__WORK TO BE COMPLETED__.
Only the lines from the line containing "This screenshot has height=483, width=838." to the end of the records, both included, belong in the answer, copied exactly.

__DATA FOR THE TASK__.
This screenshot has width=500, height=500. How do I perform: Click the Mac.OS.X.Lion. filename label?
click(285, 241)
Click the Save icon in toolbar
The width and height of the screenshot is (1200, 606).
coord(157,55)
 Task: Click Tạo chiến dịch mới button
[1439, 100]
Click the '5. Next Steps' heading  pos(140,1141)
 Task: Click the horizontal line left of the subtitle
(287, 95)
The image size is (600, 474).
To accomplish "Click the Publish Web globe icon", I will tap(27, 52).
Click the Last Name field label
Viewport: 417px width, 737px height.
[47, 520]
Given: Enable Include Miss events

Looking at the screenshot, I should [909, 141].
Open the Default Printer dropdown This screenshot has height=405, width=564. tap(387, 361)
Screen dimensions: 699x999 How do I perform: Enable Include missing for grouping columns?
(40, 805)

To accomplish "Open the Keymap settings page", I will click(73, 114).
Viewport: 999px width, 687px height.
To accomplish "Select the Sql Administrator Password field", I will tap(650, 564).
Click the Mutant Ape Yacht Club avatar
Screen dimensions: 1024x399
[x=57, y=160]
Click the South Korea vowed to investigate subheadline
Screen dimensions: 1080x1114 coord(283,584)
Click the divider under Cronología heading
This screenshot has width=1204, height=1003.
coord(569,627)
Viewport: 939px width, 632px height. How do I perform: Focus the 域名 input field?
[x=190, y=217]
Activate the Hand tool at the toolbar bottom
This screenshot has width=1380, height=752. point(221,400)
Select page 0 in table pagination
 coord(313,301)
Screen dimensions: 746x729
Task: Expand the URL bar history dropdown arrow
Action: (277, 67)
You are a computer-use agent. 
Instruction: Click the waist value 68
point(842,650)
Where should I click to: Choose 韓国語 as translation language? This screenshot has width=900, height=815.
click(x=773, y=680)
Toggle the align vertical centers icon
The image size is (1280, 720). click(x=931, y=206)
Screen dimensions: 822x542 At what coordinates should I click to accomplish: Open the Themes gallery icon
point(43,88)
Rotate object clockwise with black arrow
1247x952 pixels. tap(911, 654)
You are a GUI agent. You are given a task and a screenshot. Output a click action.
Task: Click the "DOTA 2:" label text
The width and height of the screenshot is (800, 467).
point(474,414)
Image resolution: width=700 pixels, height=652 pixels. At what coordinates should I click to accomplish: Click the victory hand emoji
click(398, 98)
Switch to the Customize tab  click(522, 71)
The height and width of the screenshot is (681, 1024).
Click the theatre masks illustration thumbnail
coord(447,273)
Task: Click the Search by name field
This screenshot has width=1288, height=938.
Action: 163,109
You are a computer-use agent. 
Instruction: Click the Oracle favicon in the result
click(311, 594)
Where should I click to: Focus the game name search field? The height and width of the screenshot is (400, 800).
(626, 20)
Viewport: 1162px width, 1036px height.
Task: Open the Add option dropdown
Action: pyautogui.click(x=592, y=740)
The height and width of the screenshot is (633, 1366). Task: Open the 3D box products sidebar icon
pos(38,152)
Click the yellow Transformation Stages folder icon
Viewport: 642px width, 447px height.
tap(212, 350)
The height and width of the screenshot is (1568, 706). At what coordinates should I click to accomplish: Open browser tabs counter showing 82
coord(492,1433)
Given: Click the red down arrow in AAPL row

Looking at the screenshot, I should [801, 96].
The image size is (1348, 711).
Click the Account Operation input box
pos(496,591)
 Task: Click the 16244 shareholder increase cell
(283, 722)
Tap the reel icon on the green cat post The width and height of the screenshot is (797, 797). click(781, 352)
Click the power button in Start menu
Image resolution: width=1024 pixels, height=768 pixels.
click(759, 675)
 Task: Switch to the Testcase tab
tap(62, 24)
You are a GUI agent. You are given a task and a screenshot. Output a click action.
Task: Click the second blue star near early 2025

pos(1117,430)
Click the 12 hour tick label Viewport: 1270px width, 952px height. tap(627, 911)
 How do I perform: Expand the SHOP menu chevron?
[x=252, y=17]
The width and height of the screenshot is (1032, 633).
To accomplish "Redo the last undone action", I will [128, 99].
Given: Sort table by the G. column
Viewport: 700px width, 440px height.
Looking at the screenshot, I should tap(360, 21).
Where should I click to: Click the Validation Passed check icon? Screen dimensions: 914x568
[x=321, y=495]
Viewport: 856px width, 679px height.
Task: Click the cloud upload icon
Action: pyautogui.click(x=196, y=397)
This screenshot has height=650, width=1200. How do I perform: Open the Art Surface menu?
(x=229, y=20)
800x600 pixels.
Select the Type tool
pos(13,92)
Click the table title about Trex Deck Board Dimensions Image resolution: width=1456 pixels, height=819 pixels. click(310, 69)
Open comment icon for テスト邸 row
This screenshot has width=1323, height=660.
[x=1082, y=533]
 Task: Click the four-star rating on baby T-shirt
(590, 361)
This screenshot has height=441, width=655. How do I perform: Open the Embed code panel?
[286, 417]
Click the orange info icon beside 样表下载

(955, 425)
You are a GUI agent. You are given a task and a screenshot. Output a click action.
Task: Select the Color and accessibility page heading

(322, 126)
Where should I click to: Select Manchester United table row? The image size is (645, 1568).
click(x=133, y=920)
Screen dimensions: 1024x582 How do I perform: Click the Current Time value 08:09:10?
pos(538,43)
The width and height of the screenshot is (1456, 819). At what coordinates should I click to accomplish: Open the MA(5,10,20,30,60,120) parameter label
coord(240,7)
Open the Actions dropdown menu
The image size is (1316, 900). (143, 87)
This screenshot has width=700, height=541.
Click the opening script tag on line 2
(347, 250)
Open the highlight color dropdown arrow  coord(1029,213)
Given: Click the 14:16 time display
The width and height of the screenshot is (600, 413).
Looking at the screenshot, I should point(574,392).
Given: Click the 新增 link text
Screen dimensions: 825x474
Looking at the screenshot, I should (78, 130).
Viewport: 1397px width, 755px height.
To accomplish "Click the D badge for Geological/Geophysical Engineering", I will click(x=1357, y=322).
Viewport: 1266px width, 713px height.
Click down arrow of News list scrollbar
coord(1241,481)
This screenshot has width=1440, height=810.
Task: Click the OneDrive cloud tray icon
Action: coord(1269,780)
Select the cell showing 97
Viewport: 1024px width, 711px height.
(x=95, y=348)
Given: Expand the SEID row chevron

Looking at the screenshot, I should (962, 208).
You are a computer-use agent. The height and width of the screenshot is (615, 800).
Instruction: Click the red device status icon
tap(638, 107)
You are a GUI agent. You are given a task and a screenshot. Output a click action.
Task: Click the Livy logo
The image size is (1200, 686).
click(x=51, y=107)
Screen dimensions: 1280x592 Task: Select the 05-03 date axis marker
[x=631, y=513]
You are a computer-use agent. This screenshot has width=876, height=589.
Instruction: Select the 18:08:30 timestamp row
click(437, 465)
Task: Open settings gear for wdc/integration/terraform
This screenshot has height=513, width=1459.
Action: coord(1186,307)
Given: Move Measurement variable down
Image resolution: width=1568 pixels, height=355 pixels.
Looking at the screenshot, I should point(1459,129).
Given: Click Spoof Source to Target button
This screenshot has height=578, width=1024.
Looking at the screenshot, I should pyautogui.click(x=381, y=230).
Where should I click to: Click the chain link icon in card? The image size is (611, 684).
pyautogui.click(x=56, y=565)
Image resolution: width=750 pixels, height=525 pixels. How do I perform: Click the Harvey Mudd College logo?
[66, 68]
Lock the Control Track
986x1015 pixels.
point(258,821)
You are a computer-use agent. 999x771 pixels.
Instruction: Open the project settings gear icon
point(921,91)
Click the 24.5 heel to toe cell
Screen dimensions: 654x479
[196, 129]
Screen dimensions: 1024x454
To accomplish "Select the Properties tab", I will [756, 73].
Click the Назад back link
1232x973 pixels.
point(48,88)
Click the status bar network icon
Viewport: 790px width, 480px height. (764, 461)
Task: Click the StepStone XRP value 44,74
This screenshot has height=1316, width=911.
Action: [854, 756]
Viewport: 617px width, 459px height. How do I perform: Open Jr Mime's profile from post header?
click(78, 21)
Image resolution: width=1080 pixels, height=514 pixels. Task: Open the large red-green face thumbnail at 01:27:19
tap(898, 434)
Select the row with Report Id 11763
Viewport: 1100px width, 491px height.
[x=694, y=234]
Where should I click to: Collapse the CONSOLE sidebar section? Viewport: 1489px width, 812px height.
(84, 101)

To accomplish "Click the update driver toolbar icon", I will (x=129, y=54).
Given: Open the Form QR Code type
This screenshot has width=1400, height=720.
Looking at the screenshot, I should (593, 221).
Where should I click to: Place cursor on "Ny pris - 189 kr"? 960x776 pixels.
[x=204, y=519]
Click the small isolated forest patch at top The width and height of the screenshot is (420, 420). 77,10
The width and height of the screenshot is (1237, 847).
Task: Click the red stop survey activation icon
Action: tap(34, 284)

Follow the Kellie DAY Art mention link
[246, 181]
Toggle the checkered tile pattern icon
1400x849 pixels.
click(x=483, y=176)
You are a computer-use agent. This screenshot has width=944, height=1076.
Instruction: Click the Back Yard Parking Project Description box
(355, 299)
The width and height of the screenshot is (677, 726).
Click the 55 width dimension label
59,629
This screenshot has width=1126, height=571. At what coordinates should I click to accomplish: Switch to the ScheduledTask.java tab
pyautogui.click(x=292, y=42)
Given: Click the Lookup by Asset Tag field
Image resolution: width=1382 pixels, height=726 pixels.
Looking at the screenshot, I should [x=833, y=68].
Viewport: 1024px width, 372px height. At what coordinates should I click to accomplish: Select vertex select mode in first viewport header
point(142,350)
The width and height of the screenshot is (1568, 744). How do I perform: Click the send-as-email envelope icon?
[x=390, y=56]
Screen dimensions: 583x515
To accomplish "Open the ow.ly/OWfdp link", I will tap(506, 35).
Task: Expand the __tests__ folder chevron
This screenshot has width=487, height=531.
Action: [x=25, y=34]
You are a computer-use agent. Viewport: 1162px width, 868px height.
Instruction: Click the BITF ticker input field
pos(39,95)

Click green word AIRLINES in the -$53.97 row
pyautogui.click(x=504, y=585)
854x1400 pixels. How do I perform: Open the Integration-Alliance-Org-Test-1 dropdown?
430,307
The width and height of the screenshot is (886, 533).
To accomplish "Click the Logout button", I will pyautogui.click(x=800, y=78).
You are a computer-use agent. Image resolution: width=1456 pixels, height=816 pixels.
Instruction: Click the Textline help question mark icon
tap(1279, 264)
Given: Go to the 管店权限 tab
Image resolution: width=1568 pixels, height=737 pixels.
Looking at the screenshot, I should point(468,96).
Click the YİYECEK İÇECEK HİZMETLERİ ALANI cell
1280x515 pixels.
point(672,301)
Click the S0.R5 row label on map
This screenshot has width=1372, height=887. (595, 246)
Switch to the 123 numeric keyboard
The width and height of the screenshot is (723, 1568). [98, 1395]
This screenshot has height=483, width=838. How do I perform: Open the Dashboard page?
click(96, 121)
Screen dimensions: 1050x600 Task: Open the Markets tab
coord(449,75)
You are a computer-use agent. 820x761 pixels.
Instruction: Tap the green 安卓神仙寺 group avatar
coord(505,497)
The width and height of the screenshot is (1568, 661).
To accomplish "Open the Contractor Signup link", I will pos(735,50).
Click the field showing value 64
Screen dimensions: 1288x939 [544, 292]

__FINISHED EXERCISE__.
This screenshot has height=483, width=838. How do I perform: Open the Dashboard page?
click(96, 121)
Screen dimensions: 1050x600 Task: Open the Markets tab
coord(449,75)
You are a computer-use agent. 820x761 pixels.
Instruction: Tap the green 安卓神仙寺 group avatar
coord(505,497)
The width and height of the screenshot is (1568, 661).
To accomplish "Open the Contractor Signup link", I will pos(735,50).
Click the field showing value 64
Screen dimensions: 1288x939 [544, 292]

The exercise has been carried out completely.